• AIM OF THE TASK: Your answer must be the exact lines from the one holding "At what coordinates" through the final line of the records below, both included, and nothing more.

(Pixel coordinate grounding data)
□ □ □

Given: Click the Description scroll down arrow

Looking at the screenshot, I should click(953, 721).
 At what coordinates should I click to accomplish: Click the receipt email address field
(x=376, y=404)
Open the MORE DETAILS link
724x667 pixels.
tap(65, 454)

□ □ □

• TASK ANSWER:
 At what coordinates should I click to accomplish: Click the receipt email address field
(x=376, y=404)
Open the MORE DETAILS link
724x667 pixels.
tap(65, 454)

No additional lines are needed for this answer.